Which lines to output? The line containing "[Habilitar modo oscuro] (786, 1845)" and every line after it in the data below, each copied exactly.
======== Provided records ========
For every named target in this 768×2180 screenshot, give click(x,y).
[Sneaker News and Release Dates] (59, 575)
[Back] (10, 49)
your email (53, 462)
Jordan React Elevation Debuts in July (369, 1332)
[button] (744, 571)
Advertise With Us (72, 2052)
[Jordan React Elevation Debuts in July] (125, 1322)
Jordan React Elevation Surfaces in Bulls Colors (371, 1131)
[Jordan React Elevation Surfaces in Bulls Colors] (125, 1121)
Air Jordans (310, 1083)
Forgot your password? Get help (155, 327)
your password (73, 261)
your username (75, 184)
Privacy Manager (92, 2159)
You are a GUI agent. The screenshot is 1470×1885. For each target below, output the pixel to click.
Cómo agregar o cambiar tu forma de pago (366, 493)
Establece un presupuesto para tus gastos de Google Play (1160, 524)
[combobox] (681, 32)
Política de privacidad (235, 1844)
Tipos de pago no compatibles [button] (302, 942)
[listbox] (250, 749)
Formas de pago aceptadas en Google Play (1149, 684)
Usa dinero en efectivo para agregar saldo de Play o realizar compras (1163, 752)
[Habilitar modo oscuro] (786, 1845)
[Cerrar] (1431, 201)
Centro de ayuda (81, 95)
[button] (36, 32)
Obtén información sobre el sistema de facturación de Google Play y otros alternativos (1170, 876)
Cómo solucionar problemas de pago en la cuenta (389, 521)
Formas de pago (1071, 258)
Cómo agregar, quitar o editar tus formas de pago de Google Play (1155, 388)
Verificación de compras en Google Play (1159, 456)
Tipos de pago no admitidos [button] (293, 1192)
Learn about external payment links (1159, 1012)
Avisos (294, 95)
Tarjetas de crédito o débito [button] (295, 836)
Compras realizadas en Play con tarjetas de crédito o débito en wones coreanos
========
» Task result:
[Habilitar modo oscuro] (786, 1845)
[Cerrar] (1431, 201)
Centro de ayuda (81, 95)
[button] (36, 32)
Obtén información sobre el sistema de facturación de Google Play y otros alternativos (1170, 876)
Cómo solucionar problemas de pago en la cuenta (389, 521)
Formas de pago (1071, 258)
Cómo agregar, quitar o editar tus formas de pago de Google Play (1155, 388)
Verificación de compras en Google Play (1159, 456)
Tipos de pago no admitidos [button] (293, 1192)
Learn about external payment links (1159, 1012)
Avisos (294, 95)
Tarjetas de crédito o débito [button] (295, 836)
Compras realizadas en Play con tarjetas de crédito o débito en wones coreanos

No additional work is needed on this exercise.